German voters like to refer to Merkel as Mutti – mummy. There might be bad reason why they do this: she’s a woman, she’s in charge, they want to insinuate that she’s bossy or that she treats the people like babies.
But there’s a good reason for the name too. Ideally, a mother stays helpfully calm when other people are getting fretful and anxious. Although Merkel has no children of her own, she is in many ways like a harassed single mum. She’s tired, she’s got money troubles on her mind, she sits up late worrying; the kids are squabbling. And it’s always going to be like this. She doesn’t expect gratitude or a great big birthday present. She knows they won’t thank her, really. She’s not complaining. There’s no alternative. She’ll often have to say no when they want her to say yes. She wishes she could buy them all ice-creams, but she knows she can’t afford it. She’s got to be the one who is sensible. She gets overlooked. Other people’s frustration and disappointment are taken out on her. She just has to accept it. No-one cares if she’s having a good time – and that’s OK.

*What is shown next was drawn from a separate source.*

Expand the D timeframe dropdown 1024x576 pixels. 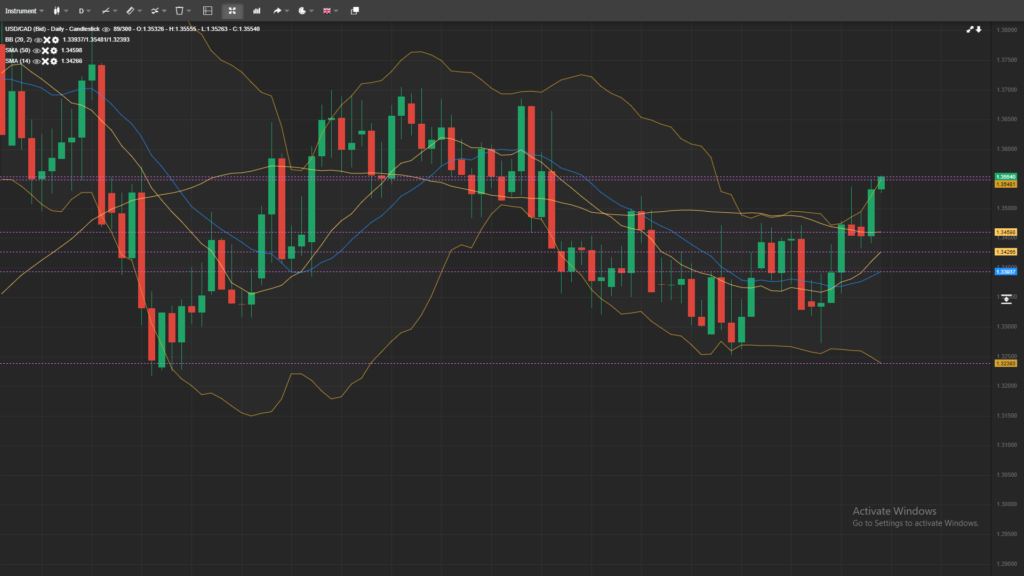[x=84, y=10]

The mother is harangued but stays steady.
Merkel seems to have taken early resignation from some standard ambitions that arise in a modern economy, in politics and simply from being a woman: to be liked, to look good, to fall in love, to make money, to be loved by crowds. When these avenues of hope get blocked, it normally drags a person down; they get bitter, disheartened and fragile. But by disengaging from them, Merkel has been freed up to focus very well on other kinds of success. Perhaps she learned quite young – not being very gregarious or standarly pretty – that she was never going to get a whole lot of things that might come to other people. She is unfazed by kinds of opposition that might very naturally put other people into a tailspin.

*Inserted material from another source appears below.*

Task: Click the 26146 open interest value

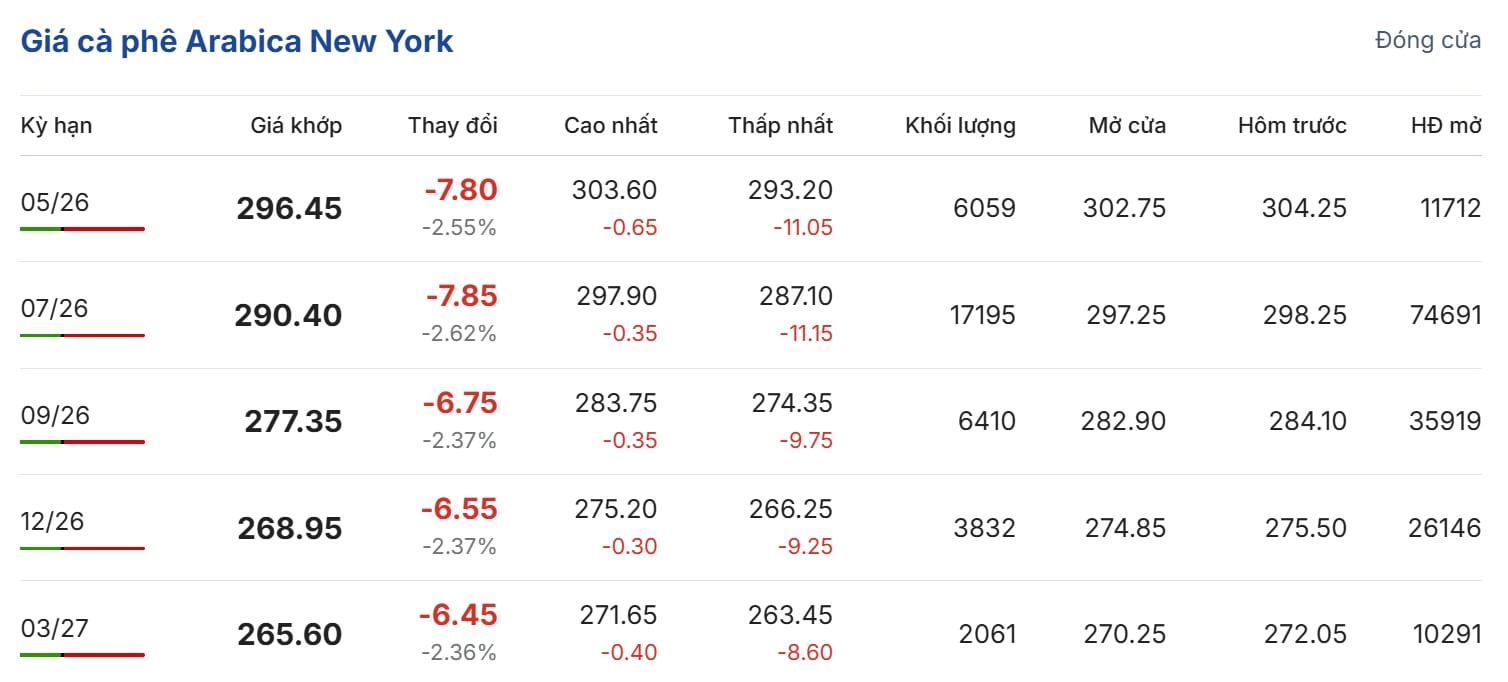Action: coord(1444,528)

Merkel comes across as being able to cope well with the hysteria of others. She’s encountered a lot of craziness before. She can hear what’s being said at political rallies in Greece, even if they are waving placards of her with a toothbrush moustache. She’s unflustered, unshockable; she doesn’t need the melodramatic person to sort themselves out before she is able to listen.
This kind of calm is quite special and, fortunately, it transfers from the political arena to the domestic scale. The avoidance of panic matters, of course, in grand politics – when economies are in a serious trouble; but it matters also when one’s partner is thoroughly worked up; when an employee is losing the plot; when a child gets hysterical. It’s then that we want to be more Merkel-like, where her conspicuous example serves as an inspiration and a comfort. We face these difficult situations not because we have failed but because they are unavoidable parts of what it means to take responsibility.

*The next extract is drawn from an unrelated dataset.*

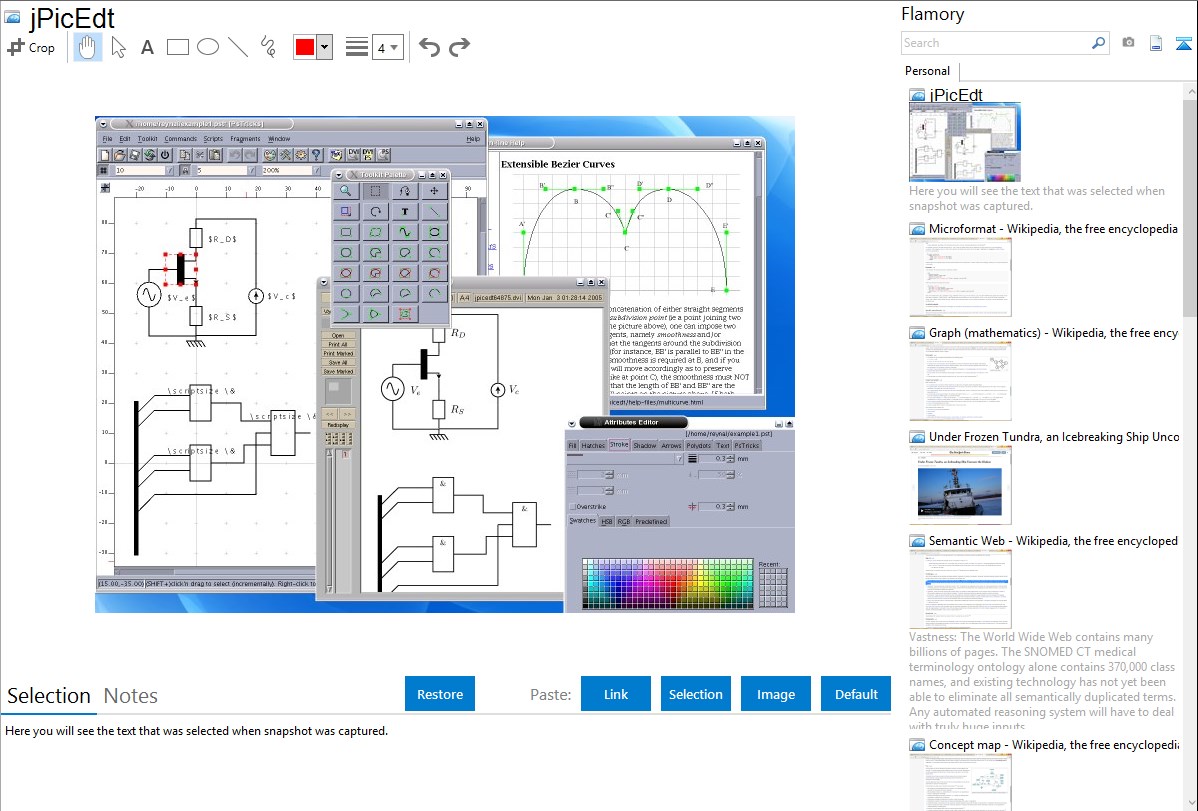Redo the last annotation
Image resolution: width=1198 pixels, height=811 pixels.
(x=459, y=47)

There’s another quality Angela Merkel exhibits which sounds utterly unremarkable, at first. She seems to know what she thinks. It has little to do with being pig-headed or dogmatic. Rather it involves keeping faith with your genuine insights when there is pressure to lose a grip on them. It means not being thrown into confusions when certain things get tough, because you’ve thought through what you are doing, you know why it is sensible. The ideal of conviction politics resonates deeply in the modern world. We feel that politicians lack conviction not because they lack intellect or are weak characters – far from it. It’s a worry that can apply to political figures who are clearly very smart and strong willed. Rather it gets at something we intuit more often than we articulate: we suspect that many politicians do not actually quite know what they believe.
Knowing what you think isn’t so easy when he’s looking over your shoulder.
In talking about Angela Merkel’s virtues we don’t mean to imply that everything she does is perfect, or that she has identified absolutely the right policies for Germany or for Europe.
What we are trying to do is to pin down what she does get right in order to pay her the greatest homage: trying to copy her at certain challenging moments of our lives.